## Written request
From the book reviews below, reproduce verbatim the passage between "Wednesday, October 22, 2008" and "Harry Potter fan!", inclusive.

## Supplied text
Wednesday, October 22, 2008

Manic: A Memoir, by Terri Cheney

"I think this book was simply amazing. Terri puts the reader smack dab in the middle of her head. The graphic descriptions of mania to hypo-mania to depression, and sometimes in reverse, lets the reader feel her emotions and even hear her thoughts. As a manic-depressive I felt a connection with Terri. I think everyone can. (It was) one of the best books I've ever read." Reviewed by Rebekah, Northeast Guilford High

Tuesday, October 21, 2008

Harry Potter and the Deathly Hallows, by J. K. Rowling

"Harry Potter #7 is the best book I've ever read in my entire life. My favorite part was the Epilogue." Reviewed by Hai, loyal Harry Potter fan!

We can't think of anyone else who has sustained such an intricate, endlessly inventive plot over seven thick volumes and so constantly surprised us with twists, well-laid traps and Purloined Letter-style tricks. Hallows continues the tradition, both with sly feats of legerdemain and with several altogether new, unexpected elements. Perhaps some of the surprises in Hallows don't have quite the punch as those of earlier books, but that may be because of the thoroughness and consistency with which Rowling has created her magical universe, and because we've so raptly absorbed its rules. ~ Publishers Weekly
The Princess and the Pauper, by Kate Brian

"It was very interesting. It would have deserved more stars (I give it four out of five) if Ingrid, Carina, and most of the people they hung around with didn't smoke; and if she didn't meet Ribbit and hang out with him while he was drunk." Reviewed by Jordan, Hemphill Teen Reader!

A light story generously peppered with modern-day references to movie stars, musical styles, and teenage slang, this novel is perfect for fans of Meg Cabot's "Princess Diaries" series ~ School Library Journal
I am Rembrandt's Daughter, by Lynn Cullen

"This book really gives insight into the true meaning of love. It's based on real historical figures such as Rembrandt and his daughter, and though some parts are sad, the end is like a happy new beginning. It's full of interesting twists and turns. Reviewed by Hannah, a Hemphill Branch teen reader!

## Available data

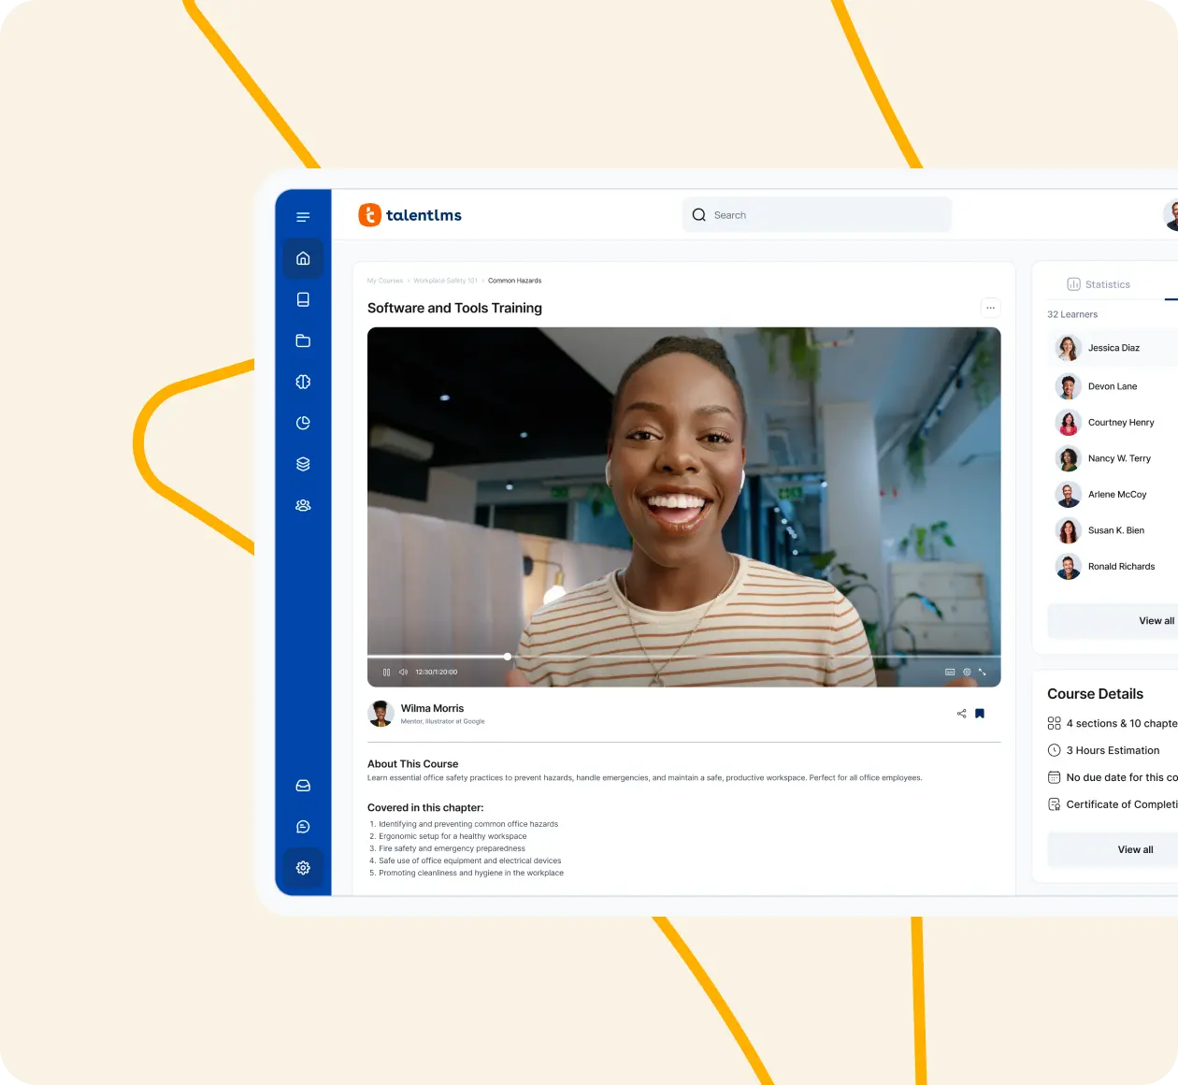The image size is (1178, 1085).
Task: Expand video to fullscreen
Action: [983, 673]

## Result
Wednesday, October 22, 2008

Manic: A Memoir, by Terri Cheney

"I think this book was simply amazing. Terri puts the reader smack dab in the middle of her head. The graphic descriptions of mania to hypo-mania to depression, and sometimes in reverse, lets the reader feel her emotions and even hear her thoughts. As a manic-depressive I felt a connection with Terri. I think everyone can. (It was) one of the best books I've ever read." Reviewed by Rebekah, Northeast Guilford High

Tuesday, October 21, 2008

Harry Potter and the Deathly Hallows, by J. K. Rowling

"Harry Potter #7 is the best book I've ever read in my entire life. My favorite part was the Epilogue." Reviewed by Hai, loyal Harry Potter fan!